What you will do: Your answer is every line of the material below in which the string "Tools" occurs.

Record excerpts:
____________________

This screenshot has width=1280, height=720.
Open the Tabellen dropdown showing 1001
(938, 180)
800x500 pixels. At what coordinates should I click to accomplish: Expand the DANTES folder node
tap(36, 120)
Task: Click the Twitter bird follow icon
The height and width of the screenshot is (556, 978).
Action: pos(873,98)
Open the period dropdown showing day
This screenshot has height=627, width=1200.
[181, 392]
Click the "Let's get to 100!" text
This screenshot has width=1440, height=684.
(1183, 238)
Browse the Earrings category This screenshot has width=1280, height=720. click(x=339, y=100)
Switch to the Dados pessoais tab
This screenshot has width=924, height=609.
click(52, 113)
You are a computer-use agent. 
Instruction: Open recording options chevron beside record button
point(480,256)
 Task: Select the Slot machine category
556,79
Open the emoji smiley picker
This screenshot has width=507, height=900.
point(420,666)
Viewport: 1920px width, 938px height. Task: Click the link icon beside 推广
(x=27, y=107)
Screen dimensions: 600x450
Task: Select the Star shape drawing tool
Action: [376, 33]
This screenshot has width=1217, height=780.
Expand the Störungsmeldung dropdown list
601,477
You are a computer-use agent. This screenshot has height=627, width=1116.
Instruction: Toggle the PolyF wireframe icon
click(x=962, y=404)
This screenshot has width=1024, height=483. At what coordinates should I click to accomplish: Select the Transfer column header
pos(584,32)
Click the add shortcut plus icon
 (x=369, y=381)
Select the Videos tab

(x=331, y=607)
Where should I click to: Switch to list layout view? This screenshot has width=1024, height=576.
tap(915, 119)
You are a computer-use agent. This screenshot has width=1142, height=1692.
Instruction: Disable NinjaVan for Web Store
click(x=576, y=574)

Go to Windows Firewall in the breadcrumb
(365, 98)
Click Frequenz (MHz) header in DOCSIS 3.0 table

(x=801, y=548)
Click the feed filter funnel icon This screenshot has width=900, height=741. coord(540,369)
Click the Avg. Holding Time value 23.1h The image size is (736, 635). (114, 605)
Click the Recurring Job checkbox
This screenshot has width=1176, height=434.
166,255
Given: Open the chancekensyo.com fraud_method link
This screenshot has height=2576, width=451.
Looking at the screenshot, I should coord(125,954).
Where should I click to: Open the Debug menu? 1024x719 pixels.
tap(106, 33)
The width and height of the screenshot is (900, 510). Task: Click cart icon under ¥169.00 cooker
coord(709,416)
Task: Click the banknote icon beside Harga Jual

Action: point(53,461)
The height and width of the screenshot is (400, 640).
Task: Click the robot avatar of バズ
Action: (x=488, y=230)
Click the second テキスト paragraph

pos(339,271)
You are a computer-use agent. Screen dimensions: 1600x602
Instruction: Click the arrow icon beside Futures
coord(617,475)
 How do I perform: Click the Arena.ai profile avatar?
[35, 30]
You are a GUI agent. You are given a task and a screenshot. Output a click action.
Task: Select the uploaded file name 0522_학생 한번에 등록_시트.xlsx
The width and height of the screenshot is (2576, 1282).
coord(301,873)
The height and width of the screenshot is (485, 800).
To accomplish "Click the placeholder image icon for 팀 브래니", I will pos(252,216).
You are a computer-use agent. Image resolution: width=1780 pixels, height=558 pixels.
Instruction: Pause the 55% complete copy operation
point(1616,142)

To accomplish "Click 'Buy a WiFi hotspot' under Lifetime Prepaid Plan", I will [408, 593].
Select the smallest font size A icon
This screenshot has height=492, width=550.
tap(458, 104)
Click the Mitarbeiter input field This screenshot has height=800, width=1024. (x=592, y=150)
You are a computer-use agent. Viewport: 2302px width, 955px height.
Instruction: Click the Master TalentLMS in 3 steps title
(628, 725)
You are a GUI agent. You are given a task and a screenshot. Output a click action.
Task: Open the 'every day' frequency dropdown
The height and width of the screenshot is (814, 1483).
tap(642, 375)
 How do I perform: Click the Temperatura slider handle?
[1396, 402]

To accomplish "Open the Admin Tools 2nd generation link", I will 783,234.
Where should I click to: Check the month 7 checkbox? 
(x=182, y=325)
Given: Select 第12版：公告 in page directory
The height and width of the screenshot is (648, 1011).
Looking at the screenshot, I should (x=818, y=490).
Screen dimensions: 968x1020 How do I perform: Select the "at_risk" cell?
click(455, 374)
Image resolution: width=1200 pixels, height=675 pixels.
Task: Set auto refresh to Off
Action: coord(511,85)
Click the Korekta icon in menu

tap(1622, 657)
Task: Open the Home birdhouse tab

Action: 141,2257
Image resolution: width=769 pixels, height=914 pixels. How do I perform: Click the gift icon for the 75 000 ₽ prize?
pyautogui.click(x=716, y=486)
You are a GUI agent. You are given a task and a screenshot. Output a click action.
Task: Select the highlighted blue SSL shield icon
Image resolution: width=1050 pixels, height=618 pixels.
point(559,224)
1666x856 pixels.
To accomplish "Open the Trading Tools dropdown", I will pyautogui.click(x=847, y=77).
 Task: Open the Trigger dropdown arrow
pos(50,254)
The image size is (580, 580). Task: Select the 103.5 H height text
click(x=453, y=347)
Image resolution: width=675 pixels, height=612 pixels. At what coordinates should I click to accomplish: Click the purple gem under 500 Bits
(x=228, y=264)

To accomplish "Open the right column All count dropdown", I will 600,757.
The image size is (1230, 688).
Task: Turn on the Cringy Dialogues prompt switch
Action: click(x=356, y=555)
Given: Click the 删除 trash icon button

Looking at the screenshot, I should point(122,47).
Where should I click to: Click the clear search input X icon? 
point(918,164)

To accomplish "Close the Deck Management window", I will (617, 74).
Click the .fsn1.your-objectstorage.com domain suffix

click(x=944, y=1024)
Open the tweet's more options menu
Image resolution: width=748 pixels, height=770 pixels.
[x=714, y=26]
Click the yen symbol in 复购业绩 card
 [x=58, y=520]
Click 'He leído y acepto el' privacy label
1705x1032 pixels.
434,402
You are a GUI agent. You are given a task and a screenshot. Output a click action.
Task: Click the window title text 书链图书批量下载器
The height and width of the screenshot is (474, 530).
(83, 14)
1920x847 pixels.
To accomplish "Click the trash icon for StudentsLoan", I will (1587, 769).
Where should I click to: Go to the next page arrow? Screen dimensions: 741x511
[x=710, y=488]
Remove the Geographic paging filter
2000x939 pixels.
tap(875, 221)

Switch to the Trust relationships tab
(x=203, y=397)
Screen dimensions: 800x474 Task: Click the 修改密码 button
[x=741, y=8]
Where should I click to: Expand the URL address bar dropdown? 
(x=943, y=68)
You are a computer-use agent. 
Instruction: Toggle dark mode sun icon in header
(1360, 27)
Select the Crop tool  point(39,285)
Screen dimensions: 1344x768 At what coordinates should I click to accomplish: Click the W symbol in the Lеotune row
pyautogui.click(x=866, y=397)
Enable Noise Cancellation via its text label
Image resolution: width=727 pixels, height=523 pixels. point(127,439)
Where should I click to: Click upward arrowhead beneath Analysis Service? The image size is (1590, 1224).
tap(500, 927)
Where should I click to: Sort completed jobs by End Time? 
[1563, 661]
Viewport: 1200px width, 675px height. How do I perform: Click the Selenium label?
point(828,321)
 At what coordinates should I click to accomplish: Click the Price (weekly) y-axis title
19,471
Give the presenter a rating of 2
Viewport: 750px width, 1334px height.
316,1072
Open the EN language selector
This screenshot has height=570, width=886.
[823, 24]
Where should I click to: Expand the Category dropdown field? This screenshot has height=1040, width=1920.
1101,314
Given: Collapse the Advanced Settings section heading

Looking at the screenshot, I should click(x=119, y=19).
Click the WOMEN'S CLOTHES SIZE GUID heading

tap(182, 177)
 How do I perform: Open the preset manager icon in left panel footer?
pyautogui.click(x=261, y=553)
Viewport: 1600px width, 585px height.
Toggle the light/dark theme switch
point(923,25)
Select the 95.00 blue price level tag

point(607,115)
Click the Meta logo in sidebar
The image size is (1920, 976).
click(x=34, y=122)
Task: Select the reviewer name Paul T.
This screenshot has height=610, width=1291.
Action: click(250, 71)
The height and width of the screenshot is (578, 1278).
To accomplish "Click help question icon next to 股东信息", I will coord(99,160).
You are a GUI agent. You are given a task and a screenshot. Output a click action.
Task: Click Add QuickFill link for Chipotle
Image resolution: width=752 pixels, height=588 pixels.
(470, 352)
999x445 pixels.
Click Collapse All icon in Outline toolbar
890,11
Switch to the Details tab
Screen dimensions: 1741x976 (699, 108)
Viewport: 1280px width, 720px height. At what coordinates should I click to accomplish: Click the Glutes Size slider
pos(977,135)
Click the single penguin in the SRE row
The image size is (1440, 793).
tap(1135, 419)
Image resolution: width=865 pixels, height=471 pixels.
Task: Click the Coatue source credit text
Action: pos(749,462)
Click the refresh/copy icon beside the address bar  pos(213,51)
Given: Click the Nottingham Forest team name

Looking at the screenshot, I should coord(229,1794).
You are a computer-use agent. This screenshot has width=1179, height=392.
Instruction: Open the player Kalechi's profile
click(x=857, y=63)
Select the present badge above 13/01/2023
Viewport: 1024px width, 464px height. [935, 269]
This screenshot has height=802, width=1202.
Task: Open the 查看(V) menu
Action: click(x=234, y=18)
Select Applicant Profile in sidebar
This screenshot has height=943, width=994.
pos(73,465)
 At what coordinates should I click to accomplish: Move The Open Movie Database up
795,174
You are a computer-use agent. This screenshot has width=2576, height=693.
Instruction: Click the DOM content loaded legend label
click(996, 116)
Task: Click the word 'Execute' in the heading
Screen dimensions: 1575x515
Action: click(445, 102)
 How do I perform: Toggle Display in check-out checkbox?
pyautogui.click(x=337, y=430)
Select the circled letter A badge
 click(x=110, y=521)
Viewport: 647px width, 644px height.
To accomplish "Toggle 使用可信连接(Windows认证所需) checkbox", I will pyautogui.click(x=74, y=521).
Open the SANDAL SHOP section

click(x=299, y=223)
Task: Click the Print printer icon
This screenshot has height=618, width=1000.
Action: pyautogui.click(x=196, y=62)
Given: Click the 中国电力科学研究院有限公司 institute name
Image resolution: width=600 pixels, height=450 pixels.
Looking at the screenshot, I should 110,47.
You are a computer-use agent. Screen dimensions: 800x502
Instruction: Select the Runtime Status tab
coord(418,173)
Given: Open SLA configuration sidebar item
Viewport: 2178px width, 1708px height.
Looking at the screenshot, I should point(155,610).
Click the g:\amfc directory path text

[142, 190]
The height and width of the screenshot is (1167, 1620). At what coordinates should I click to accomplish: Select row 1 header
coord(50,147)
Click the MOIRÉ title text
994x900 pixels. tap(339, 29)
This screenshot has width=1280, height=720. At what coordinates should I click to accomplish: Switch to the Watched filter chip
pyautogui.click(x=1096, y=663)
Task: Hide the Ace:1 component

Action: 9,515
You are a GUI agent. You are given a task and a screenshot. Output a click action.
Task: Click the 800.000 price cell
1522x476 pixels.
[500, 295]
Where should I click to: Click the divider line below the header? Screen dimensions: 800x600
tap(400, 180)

____________________

Task answer:
To accomplish "Open the Admin Tools 2nd generation link", I will 783,234.
To accomplish "Open the Trading Tools dropdown", I will pyautogui.click(x=847, y=77).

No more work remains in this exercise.